OK, maybe skincare is unique, since it's trying to target a problem. But then look at the CK men's underwear line. There are at least 5 lines of what appears to be the same product at similar price points. There's so little description that it's hard for me to know what the difference between 365, steel, and stretch underwear is, and what each of the benefits might be.

I'm not saying it's a problem per-se that there are so many lines, after all, we know that product segmentation works. But when the products are at similar price points, and are similar products, it can be difficult for consumers to know what to buy...and so they may end up simply going for the cheapest one. By creating "customisers," in websites, brands empower consumers to choose the best product for them, acting as a consultant in abstentia. Nivea has done this, and while it's not perfect, it's getting there. I would argue that the best kind of customiser would narrow the range down to a single product, to truly make the customer feel that this is the 'right' product for them.

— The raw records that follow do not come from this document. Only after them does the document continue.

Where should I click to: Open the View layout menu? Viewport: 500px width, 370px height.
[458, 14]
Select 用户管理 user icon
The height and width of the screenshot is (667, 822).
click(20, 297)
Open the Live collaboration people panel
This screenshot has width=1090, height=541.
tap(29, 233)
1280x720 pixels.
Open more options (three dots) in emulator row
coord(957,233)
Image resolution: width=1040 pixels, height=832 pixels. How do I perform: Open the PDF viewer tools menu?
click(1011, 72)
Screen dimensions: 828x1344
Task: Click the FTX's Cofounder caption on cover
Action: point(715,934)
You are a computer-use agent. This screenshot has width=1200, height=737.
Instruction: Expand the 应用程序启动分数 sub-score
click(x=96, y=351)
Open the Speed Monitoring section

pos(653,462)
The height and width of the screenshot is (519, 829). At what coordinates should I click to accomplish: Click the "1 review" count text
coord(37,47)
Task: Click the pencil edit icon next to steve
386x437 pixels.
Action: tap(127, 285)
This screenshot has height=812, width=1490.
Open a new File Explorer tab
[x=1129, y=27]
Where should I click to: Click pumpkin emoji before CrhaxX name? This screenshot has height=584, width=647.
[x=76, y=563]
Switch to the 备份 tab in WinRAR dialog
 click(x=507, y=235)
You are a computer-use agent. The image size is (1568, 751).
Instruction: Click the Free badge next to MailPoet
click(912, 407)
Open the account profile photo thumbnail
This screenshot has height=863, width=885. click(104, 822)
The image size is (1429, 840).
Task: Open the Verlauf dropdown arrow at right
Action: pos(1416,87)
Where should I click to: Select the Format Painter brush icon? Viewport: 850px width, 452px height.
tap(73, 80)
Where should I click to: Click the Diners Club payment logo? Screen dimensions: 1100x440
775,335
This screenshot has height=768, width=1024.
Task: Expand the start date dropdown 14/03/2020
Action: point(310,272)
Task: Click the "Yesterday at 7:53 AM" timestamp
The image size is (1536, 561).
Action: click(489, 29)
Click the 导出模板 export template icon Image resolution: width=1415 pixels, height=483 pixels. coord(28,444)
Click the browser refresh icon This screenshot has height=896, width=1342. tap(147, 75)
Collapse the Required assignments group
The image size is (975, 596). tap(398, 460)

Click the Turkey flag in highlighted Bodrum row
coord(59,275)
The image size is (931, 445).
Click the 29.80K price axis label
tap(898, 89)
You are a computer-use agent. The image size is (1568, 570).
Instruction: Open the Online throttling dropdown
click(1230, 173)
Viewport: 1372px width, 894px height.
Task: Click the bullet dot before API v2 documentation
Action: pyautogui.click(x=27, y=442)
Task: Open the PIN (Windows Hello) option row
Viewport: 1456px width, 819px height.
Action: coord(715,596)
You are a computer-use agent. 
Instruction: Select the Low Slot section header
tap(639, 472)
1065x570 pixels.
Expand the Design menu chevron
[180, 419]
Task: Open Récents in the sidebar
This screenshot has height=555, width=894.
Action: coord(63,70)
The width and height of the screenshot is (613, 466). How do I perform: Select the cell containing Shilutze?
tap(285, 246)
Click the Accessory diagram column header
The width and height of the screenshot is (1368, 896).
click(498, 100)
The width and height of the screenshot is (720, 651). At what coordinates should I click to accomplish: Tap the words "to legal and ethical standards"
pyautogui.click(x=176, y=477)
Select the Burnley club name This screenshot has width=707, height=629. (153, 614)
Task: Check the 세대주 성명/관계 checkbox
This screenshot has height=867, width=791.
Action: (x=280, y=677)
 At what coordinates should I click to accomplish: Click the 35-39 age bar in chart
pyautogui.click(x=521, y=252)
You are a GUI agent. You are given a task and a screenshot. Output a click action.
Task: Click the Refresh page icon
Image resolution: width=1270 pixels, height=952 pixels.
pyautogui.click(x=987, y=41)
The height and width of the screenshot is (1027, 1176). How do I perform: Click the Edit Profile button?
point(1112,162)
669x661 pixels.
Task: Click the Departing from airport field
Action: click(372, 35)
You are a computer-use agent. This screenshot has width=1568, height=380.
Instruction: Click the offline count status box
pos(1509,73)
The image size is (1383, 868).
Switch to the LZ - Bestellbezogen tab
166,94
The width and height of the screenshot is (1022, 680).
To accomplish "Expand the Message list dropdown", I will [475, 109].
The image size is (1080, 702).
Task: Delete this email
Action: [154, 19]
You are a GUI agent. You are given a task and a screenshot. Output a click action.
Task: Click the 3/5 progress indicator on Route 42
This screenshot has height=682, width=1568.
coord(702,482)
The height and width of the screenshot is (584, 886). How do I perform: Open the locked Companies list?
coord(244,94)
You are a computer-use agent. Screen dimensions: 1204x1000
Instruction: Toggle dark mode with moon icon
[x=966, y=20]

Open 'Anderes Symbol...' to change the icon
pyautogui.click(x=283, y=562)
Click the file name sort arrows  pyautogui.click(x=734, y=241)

It amazes me that more personal goods companies haven't figured this out. For instance, how long would it take to make a customiser on the Brooks Brothers site that would help me figure out what tie I want? It could ask for the pattern of shirt (stripe, gingham, etc.), the size of the pattern (hairline, large check, mini-check, etc.) and the color(s) involved, and then suggest a couple of ties that would match. It's providing a service to your customer that keeps them coming back. Plus, it's fun.

Bottom line, if you've got a couple of lines in your product range, help us consumers out and put a customiser on your site.